Und jetzt stellen sich Experten und andere Kommentatoren hin und äußern allen Ernstes, diese neue zugegeben sehr ausgeklügelte Datenbankabfrage eigne sich hervorragend als Ideengeber, Inspirationsquelle und was weiß ich nicht noch alles hochgestelltes. Selbst die Entwickler geben zu, dass man die Antworten immer noch einmal überprüfen sollte. Und dass die meisten Antworte als Plagiate anderen geistigen Eigentums angesehen werden müssten. Und – natürlich – dass die Antworten Fehler enthalten könnten.
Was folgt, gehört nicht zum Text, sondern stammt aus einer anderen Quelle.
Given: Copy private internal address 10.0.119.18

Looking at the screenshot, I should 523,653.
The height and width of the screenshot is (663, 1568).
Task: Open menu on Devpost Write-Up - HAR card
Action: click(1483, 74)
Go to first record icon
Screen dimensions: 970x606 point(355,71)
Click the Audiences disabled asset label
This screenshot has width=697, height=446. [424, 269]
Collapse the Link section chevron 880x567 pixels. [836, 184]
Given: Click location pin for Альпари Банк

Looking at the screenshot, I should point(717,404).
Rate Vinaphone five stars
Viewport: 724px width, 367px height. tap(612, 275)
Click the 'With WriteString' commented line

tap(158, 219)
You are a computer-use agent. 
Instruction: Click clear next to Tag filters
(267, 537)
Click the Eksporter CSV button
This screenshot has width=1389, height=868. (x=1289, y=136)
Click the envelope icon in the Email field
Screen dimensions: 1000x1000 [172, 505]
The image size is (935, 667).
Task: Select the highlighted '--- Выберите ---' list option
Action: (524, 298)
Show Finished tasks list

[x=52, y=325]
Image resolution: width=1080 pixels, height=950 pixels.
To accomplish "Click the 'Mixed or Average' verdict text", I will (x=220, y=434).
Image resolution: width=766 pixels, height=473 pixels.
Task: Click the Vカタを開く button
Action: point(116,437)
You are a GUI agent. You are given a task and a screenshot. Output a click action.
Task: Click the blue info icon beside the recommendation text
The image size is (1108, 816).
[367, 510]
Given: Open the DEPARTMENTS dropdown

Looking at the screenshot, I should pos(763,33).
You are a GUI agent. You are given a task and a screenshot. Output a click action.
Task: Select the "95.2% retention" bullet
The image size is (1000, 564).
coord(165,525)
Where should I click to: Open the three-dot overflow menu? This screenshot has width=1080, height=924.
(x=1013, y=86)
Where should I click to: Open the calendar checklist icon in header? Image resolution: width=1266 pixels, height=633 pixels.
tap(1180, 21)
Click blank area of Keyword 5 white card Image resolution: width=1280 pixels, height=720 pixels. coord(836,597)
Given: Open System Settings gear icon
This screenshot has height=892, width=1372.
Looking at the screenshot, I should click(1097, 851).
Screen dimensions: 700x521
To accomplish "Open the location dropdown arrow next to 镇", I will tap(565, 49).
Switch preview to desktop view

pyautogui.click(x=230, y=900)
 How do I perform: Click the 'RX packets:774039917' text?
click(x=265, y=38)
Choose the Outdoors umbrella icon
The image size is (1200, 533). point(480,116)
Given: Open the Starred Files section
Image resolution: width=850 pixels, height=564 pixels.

Selbstverständlich, nämlich genau die Fehler, die in den plagiierten Texten bereits vorhanden waren.
Also, liebe Technologiefans, Analysten, Experten und Investoren: lasst diese Sau ganz schnell durchs Dorf laufen, und seid froh, wenn man sie nur noch von hinten sieht. Künstliche Intelligenz (KI), wenn man irgendwann mal überhaupt von einer solchen sprechen können wird, hat nichts mit dem Sammeln von Texten (nicht Informationen!) über das Internet zu tun, nichts mit der plagiatsgefährlichen Zusammenstellung von Ergebnissen hieraus.
Künstliche Intelligenz ist im Ende nicht nur der Umgang mit Daten auf eine möglichst geschickte und täuschend menschenähnliche Art, sondern zunächst das Erschaffen einer eigenen, technischen Persönlichkeit. Und dann, erst dann, das Ermöglichen von Ausbildung dieser Persönlichkeit. Alles andere ist nichts anderes, wie auch hier, als ein toller und gehypter Datenbankhumunkulus.
Der Kollege Weizenbaum wusste, warum er an sich einem Zeitpunkt in den 70er Jahren geweigert hat, am Erschaffen einer solchen Persönlichkeit weiterzuarbeiten. Vielleicht sollten wir es dabei belassen.